Il Sostegno della nostra diocesi ai cristiani nell’ora della prova

Il Vescovo di Mazara del Vallo

Prot. 13/26v.

Carissimi tutti,

Nei giorni scorsi come Vescovi della Chiesa Cattolica abbiamo ricevuto un’accorata lettera da parte del Cardinale Claudio Gugerotti, Prefetto del Dicastero per le Chiese Orientali, a favore dei cristiani della Terra Santa.

Scrive il Card. Gugerotti: «Quanto abbiamo sperato che la pace finalmente potesse riportare vita e speranza in Terra Santa! I cosiddetti dialoghi e gli accordi si sono moltiplicati, ma contemporaneamente le armi non tacevano. Si è detto di aver raggiunto la pace ma, pur parlandone i media molto meno di prima, le armi continuano a sparare, la gente a morire, le terre a essere contese, i cristiani a emigrare per salvarsi la vita».

Il Card. Prefetto ricorda ancora nella sua missiva che «moltissimi cristiani di Terra Santa hanno perso tutto, compreso quel lavoro che veniva dal servizio ai pellegrini», e che con il contributo della colletta «almeno le loro scuole potranno riprendere a funzionare, qualche nuova casa potrà essere costruita e, laddove la distruzione è totale, qualche cura sarà garantita».

E il Santo Padre, papa Leone, aggiunge: «Vorrei ringraziare Dio per i cristiani – orientali e latini – che, specialmente in Medio Oriente, perseverano e resistono nelle loro terre, più forti della tentazione di abbandonarle. Ai cristiani va data la possibilità, non solo a parole, di rimanere nelle loro terre con tutti i diritti necessari per un’esistenza sicura. Vi prego, ci si impegni per questo».

La colletta sarà una goccia nell’oceano dei bisogni ma i cristiani hanno bisogno di questa goccia; dare è un forte segno di fede, una Terra Santa senza credenti è una terra più povera.

Anche la nostra diocesi si sente fortemente interpellata nel sensibilizzare le nostre comunità e nel concretizzare la nostra solidarietà per sostenere la fatica quotidiana dei pochi cristiani che riescono a rimanere nella loro terra.

Pertanto, invito tutti i Parroci, i Rettori delle Chiese, delle Cappelle e dei Santuari, le religiose e i religiosi, le aggregazioni laicali, a promuovere, in unione con la Chiesa universale, la raccolta a favore della martoriata Terra Santa durante la liturgia del Venerdì Santo.

Ricordo che la Colletta Pro Terra Santa si svolge tradizionalmente il Venerdì Santo, giorno di digiuno e astinenza, ed è una delle raccolte obbligatorie. La colletta va inviata con sollecitudine all’Ufficio Economato della Curia Vescovile.
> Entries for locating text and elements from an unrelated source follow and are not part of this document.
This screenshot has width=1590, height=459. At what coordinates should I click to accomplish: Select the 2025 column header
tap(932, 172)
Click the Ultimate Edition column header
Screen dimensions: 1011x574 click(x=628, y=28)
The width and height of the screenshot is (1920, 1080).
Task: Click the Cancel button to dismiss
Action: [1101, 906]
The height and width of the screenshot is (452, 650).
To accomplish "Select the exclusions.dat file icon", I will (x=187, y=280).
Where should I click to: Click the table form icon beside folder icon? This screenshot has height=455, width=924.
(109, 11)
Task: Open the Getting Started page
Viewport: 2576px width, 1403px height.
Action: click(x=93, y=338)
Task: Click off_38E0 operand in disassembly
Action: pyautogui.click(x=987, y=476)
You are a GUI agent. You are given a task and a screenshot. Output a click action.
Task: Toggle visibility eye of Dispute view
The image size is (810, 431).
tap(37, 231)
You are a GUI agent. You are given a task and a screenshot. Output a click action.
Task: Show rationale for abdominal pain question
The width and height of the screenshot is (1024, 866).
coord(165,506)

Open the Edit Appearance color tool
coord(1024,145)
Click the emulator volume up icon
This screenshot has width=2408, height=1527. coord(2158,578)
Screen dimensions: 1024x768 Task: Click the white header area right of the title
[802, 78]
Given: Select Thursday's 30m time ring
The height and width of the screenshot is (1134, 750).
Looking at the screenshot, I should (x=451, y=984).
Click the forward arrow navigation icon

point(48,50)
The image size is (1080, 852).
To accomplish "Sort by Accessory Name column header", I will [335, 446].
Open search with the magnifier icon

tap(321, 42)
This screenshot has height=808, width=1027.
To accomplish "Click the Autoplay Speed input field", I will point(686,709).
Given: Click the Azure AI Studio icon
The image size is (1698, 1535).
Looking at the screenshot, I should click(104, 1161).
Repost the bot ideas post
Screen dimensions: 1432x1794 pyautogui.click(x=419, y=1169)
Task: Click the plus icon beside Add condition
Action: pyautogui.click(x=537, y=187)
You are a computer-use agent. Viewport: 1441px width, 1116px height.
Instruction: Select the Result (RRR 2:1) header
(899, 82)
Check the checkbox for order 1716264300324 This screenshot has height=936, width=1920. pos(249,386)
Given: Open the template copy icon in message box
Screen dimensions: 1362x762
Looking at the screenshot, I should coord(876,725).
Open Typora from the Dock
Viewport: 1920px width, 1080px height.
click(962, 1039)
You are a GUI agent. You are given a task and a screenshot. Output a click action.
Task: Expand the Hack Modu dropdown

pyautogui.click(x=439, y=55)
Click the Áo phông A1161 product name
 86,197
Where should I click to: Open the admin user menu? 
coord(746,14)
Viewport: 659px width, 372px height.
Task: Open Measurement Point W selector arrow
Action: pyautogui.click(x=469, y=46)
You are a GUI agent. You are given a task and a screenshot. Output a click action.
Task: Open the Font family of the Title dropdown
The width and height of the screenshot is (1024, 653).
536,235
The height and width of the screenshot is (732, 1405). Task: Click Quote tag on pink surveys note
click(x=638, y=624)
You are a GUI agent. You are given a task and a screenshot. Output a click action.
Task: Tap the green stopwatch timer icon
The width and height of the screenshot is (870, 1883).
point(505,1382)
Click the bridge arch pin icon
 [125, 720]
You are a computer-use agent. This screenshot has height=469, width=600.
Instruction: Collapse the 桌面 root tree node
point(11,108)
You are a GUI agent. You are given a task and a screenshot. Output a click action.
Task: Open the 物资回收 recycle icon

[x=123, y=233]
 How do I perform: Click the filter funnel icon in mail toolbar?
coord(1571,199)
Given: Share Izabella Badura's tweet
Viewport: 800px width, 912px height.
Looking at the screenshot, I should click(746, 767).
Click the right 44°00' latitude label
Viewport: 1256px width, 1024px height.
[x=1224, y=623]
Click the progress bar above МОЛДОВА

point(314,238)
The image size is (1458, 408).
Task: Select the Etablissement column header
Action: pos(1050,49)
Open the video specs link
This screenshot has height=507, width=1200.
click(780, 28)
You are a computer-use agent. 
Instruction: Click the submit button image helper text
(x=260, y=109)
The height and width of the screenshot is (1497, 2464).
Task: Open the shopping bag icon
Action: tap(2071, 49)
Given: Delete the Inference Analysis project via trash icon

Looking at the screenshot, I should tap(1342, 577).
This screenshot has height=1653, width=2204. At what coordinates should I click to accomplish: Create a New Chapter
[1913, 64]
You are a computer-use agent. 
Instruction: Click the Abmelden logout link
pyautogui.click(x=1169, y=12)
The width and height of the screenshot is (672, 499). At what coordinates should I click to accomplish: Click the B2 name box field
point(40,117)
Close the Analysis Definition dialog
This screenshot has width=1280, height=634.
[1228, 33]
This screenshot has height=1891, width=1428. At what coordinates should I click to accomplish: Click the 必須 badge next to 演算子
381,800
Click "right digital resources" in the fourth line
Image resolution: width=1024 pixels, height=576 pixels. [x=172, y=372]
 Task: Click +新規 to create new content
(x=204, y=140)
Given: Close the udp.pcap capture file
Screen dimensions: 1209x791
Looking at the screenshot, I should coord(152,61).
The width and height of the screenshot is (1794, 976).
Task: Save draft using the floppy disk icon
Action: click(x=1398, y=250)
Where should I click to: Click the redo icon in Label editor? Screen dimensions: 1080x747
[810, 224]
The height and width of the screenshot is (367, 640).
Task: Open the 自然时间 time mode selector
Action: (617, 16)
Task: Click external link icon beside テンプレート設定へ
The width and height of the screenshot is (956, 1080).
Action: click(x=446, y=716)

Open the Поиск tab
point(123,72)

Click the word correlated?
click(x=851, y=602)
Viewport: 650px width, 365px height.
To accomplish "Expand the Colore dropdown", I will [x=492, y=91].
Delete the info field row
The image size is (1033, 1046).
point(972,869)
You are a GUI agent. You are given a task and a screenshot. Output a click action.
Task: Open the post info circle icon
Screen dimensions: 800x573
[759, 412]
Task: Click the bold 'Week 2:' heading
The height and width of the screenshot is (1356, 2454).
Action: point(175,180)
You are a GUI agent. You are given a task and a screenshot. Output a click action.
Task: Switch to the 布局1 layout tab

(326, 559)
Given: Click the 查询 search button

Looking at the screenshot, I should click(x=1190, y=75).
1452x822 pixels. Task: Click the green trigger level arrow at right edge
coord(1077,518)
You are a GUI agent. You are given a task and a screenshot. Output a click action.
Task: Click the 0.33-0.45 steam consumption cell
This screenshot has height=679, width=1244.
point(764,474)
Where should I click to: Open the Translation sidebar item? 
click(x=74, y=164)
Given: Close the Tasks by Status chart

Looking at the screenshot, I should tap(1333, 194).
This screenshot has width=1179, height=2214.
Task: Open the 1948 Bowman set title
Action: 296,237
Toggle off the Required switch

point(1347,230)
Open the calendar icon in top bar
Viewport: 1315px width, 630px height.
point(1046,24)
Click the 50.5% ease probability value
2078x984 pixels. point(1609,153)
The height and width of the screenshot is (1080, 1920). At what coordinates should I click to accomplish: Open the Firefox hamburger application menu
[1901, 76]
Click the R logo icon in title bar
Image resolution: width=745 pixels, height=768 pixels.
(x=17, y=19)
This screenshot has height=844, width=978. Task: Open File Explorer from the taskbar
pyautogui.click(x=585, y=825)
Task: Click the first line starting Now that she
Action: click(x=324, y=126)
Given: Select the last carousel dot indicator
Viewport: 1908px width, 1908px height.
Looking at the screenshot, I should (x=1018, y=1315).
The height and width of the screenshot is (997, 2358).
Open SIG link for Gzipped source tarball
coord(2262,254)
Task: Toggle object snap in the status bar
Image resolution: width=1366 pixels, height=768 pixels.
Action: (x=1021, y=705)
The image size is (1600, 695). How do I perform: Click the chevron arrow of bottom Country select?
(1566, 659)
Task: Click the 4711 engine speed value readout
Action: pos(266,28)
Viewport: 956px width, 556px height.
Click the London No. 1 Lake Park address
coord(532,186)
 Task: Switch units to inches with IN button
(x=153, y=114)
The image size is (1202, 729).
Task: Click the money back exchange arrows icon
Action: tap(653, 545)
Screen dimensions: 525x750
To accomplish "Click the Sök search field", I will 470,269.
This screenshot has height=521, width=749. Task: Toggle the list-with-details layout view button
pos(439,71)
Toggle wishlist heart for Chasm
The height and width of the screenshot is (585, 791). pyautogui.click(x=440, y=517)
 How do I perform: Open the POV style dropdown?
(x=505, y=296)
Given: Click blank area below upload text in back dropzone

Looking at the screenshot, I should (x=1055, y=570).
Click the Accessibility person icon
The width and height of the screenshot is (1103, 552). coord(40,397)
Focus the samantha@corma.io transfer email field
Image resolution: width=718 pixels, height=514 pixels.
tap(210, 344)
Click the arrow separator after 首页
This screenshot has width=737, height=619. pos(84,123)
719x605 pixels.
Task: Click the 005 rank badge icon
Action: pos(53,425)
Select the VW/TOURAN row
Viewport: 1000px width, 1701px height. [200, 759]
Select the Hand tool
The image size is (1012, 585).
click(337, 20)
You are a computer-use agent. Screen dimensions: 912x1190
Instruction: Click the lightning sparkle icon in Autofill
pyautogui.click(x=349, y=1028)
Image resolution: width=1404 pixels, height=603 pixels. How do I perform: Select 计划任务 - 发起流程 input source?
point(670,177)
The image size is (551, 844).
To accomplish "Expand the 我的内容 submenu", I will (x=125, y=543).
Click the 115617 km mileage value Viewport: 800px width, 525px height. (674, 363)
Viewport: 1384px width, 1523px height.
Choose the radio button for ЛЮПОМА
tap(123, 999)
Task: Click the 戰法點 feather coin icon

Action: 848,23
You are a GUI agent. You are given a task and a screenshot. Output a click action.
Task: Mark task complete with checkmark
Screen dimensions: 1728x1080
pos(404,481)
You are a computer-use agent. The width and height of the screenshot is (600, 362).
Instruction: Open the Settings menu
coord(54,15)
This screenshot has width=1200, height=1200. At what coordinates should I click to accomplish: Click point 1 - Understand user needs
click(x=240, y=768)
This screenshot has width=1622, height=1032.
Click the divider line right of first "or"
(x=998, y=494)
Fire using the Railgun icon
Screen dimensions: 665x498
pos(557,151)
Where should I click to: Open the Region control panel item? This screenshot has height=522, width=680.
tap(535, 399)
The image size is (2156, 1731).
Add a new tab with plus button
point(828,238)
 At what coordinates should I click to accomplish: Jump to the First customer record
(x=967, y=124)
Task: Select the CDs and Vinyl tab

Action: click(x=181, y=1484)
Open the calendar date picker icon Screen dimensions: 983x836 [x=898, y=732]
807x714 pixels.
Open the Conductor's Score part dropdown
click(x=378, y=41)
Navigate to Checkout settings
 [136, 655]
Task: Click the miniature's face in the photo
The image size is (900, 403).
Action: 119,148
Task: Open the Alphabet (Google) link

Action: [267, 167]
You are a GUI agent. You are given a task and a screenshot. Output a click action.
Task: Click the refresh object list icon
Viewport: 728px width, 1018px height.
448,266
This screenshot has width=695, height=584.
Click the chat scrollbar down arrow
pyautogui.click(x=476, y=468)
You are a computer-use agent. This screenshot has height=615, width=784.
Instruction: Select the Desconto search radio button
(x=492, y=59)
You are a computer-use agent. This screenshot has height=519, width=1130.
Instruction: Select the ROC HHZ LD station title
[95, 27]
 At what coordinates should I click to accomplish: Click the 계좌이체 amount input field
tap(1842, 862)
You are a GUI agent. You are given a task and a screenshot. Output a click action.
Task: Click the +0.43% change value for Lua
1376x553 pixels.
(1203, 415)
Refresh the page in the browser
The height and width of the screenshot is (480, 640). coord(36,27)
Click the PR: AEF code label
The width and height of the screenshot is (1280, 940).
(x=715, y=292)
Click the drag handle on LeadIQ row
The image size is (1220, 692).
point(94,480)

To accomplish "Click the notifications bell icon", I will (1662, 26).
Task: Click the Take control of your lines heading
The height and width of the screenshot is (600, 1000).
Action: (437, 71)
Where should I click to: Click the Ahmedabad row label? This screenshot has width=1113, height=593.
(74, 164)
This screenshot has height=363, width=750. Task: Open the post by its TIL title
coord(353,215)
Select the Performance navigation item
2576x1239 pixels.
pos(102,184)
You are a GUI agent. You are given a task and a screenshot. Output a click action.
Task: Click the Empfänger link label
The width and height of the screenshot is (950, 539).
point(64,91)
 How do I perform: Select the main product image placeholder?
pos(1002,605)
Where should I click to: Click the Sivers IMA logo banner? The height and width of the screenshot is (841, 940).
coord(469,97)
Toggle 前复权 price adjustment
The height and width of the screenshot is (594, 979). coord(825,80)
Sappiamo, da un comunicato del Patriarca di Gerusalemme, Card. Pierbattista Pizzaballa, che le celebrazioni della Settimana Santa, a Gerusalemme, sono state ridotte e altre sospese. «È una ulteriore ferita» secondo il cardinale. «Alla durezza di questo tempo di guerra, che ci coinvolge tutti – sottolinea il patriarca – si aggiunge oggi anche quella di non poter celebrare degnamente e insieme la Pasqua. È una ferita che si aggiunge a tante altre inferte dal conflitto. Ma non dobbiamo lasciarci scoraggiare. Se non possiamo riunirci come vorremmo, non rinunciamo alla preghiera. Le chiese restano aperte».

Facciamo nostro l’invito del Papa, che non cessa di richiamare alla mente e al cuore questo impegno ad essere una sola cosa, perché vi sia pace, non provvisoria tregua, non odio perenne; perché non vi siano spese immense per gli armamenti ma contributi alla rinascita.

Esorto tutti voi e tramite voi i nostri fedeli alla generosità. Per aiutare i nostri fratelli e le nostre sorelle che vivono in Terra Santa non possiamo limitarci a pregare per loro – cosa necessaria, che sicuramente facciamo e che continueremo a fare – ma dobbiamo proporre a tutti un gesto – anche piccolo – di solidarietà. Una modesta offerta potrà aiutare a vivere qualche nostro fratello una vita buona e dignitosa.

Certo che anche in questa occasione risponderete generosamente, nonostante le tante necessità che si trovano a dover fronteggiare le nostre parrocchie e comunità, ringrazio fin d’ora voi per quanto vorrete fare e i vostri fedeli per quanto vorranno dare.

Auguro a tutti di vivere i prossimi giorni come un dono di grazia che ci apre alla vita nuova nel Signore. Vi benedico di cuore.